Text =>
Make MC faster at copying files withing one HDD: add a large buffer option #2193

mc-butler · 2010-05-13T10:43:06Z

Important

This issue was migrated from Trac:

Origin	https://midnight-commander.org/ticket/2193
Reporter	`birdie` (aros@….com)
Mentions	`gotar@….pl`, `powerman-asdf@….ru`

Currently MC has the same small buffer (64K) for all copy operations regardless their source and destination.

This has the following problem: when you need to copy a small file withing one physical HDD, HDD itself will spend a good chunk of time repositioning heads to read the next tiny portion of data.

I propose to implement a new Copy File(s) dialog option:

[X] Use large buffers

where copy_large_buffer can be defined as an option of the mc.ini file, with a default value of 64MB (it's quite sane for modern PCs).

The text was updated successfully, but these errors were encountered:

mc-butler · 2010-05-13T10:51:34Z

Changed by birdie (aros@….com) on May 13, 2010 at 10:51 UTC (comment 1)

PS This option applies to "Move file(s)" operation when a new destination is the same HDD but a different partition.

mc-butler · 2010-05-13T12:08:22Z

Changed by ossi (@ossilator) on May 13, 2010 at 12:08 UTC (comment 2)

this should be no visible option, as it bothers the user with internal stuff.

mc should feel free to allocate as much buffer memory as it wants as long as it is not an excessive amount of the system's total physical memory (exact formula to be determined). sane allocators will actually return such big allocations to the system when they are freed, so the huge peak memory usage is of no concern.

one concern of huge buffers is abortability and accurate progress information. therefore the algorithm should start with some conservative chunk size (default determined by the media type) and adaptively adjust the size to make the processing of each chunk take about 200ms or so. for media with wildly differing bandwidths (e.g., hdd vs. ftp over dsl), the chunk sizes for reading and writing could also differ significantly. note that the finer chunking does not imply that each read is followed by one write - to achieve the optimization suggested by birdie, one would easily accumulate 16 4mb chunks. determining whether the source and destination live on the same physical media and thus whether a higher interleaving factor should be used is a bit of a challenge, though.

Provided material =>
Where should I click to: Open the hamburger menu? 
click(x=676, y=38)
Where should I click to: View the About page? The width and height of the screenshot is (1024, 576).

Directions =>
#1 Answer these questions on the copy-buffer thread:
(a) What buffer size does MC currently use for all copy operations?
(b) What default value is proposed for copy_large_buffer?
(c) About how long should the processing of each chunk take under the adaptive approach in comment 2?
#2 Return the part of the copy-buffer thread that opens with the words containing "mc-butler · 2010-05-13T10:51:34Z" and closes with "with internal stuff.".
The data comes from a separate source unrelated to the copy-buffer thread.

Task solutions =>
#1
(a) 64K
(b) 64MB
(c) About 200ms

#2
mc-butler · 2010-05-13T10:51:34Z

Changed by birdie (aros@….com) on May 13, 2010 at 10:51 UTC (comment 1)

PS This option applies to "Move file(s)" operation when a new destination is the same HDD but a different partition.

mc-butler · 2010-05-13T12:08:22Z

Changed by ossi (@ossilator) on May 13, 2010 at 12:08 UTC (comment 2)

this should be no visible option, as it bothers the user with internal stuff.